## The task
Please copy every line from the records below that contains the string "agent".
Dataset excerpts section start
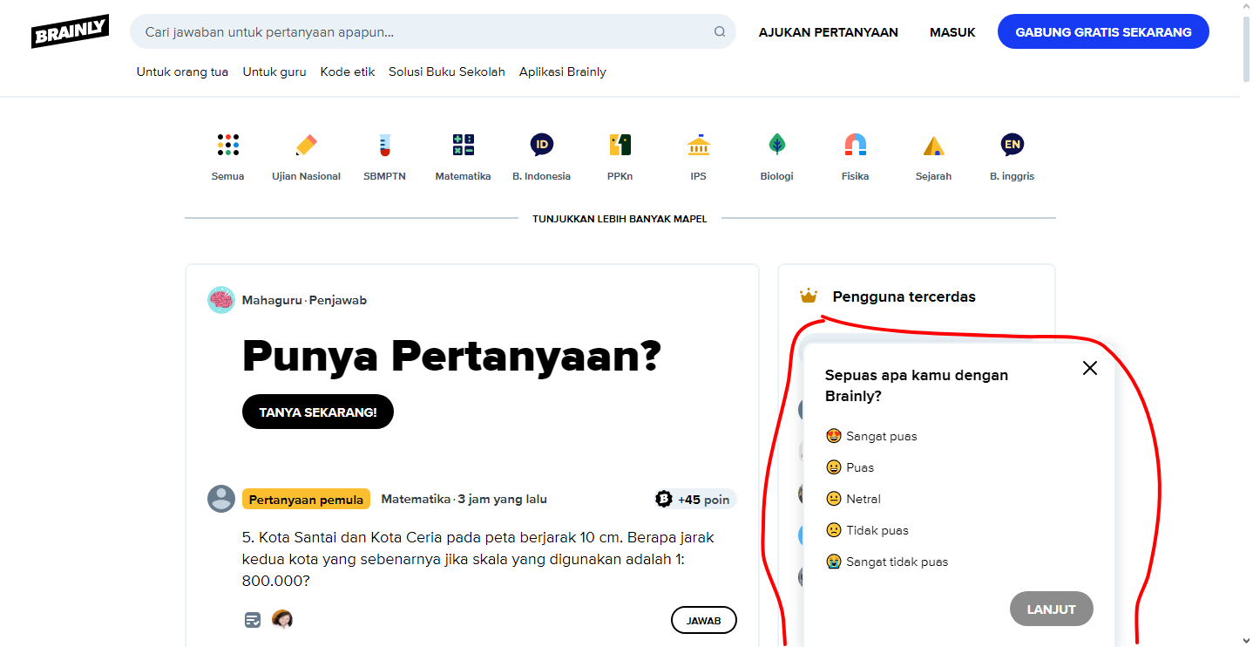Image resolution: width=1253 pixels, height=647 pixels.
Task: Select the Fisika magnet icon
Action: click(855, 145)

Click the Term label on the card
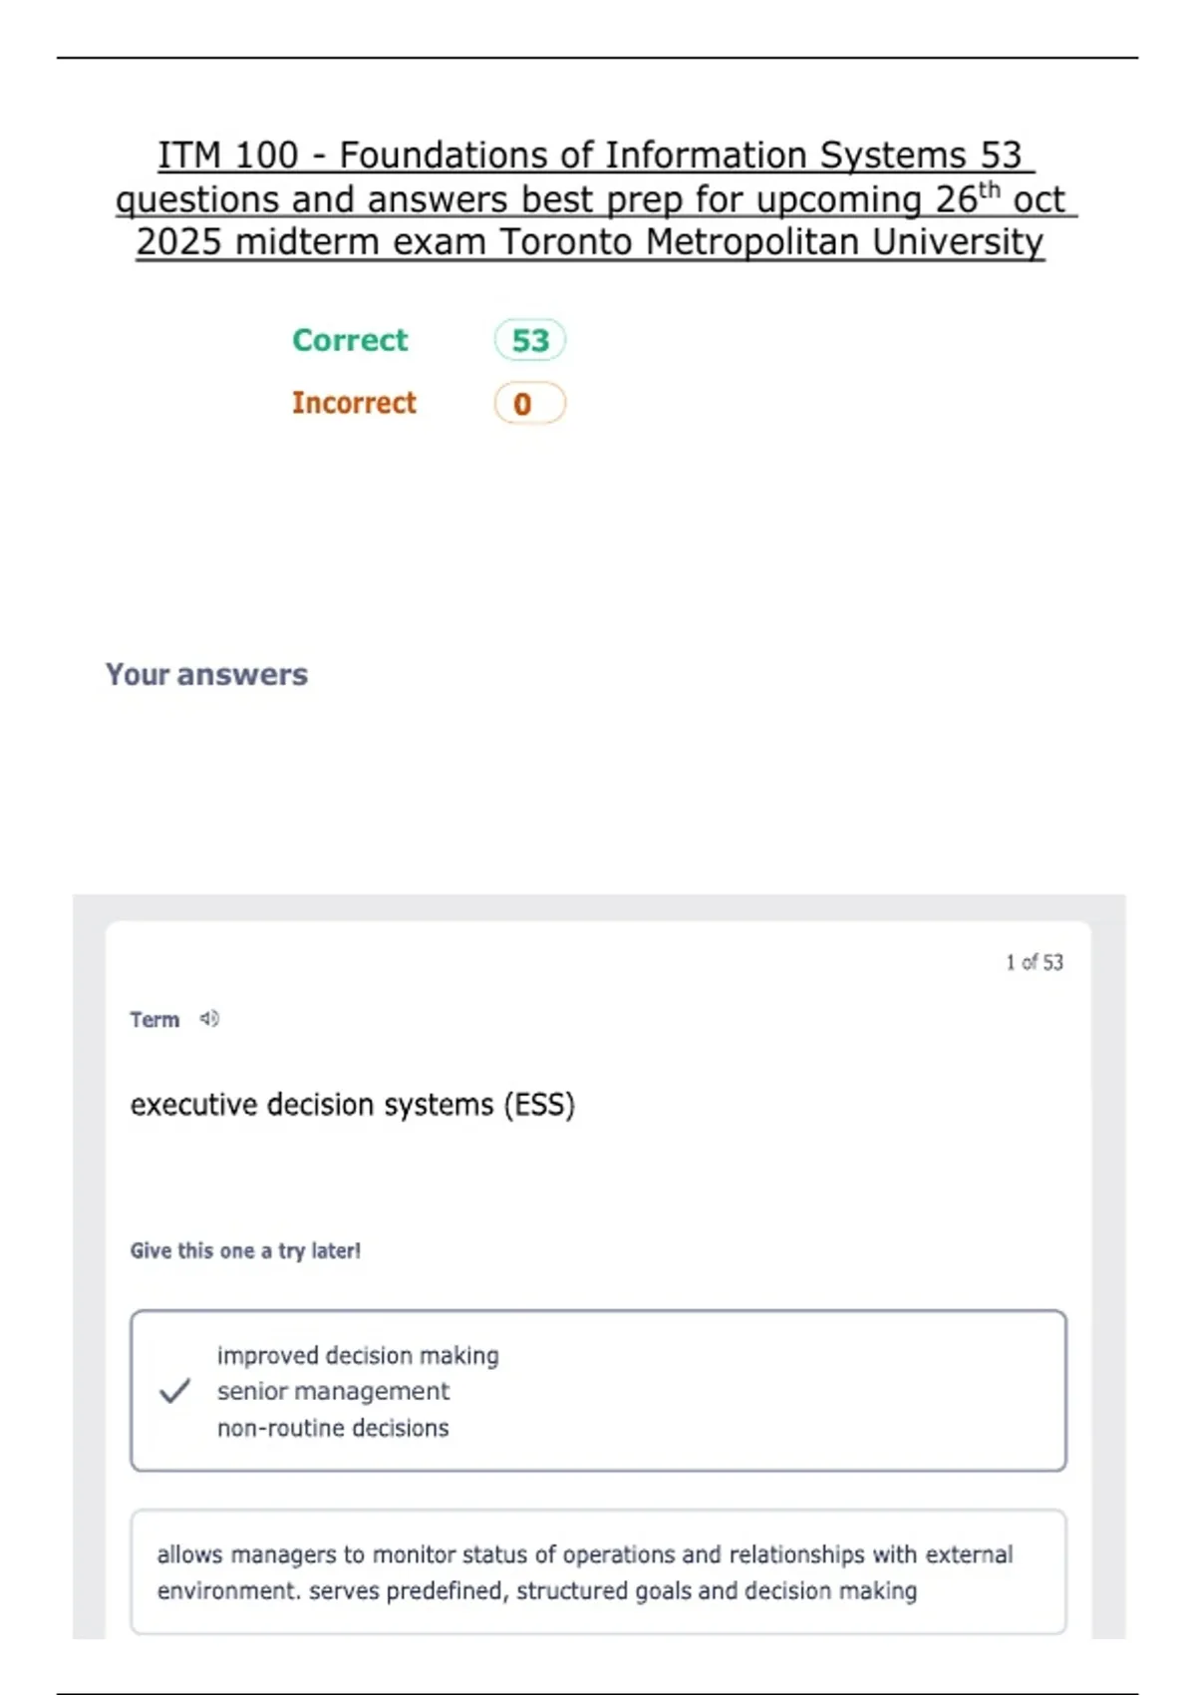pyautogui.click(x=154, y=1020)
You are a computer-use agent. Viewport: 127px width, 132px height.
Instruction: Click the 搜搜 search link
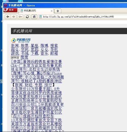tap(24, 57)
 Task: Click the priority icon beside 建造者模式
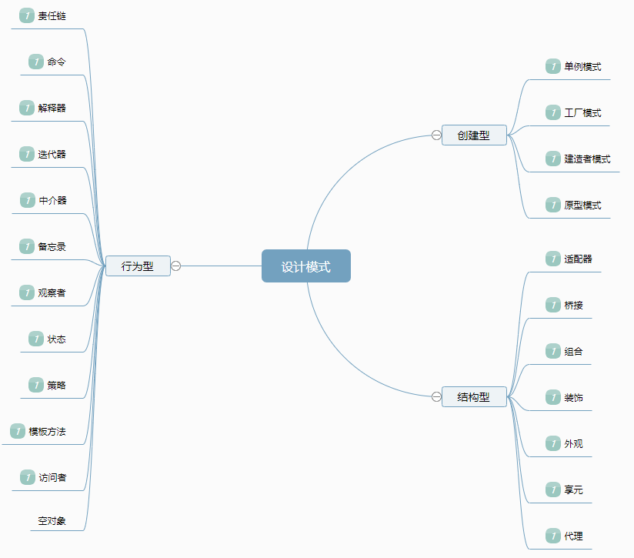tap(553, 159)
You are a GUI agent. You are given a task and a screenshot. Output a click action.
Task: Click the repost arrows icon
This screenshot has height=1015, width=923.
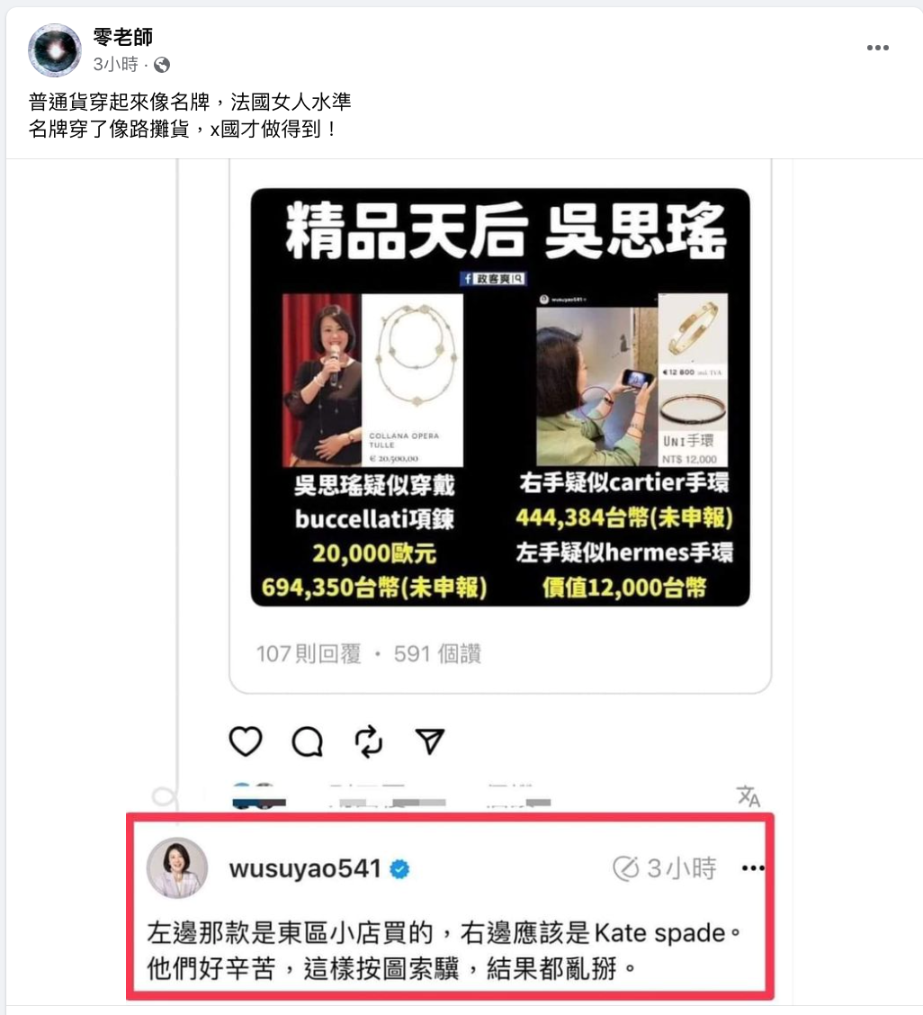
Dataset excerpts section end
## Exercise result
You are a computer-use agent. Viewport: 127px width, 132px height.
You are a GUI agent. You are given a task and a screenshot. Output a click action.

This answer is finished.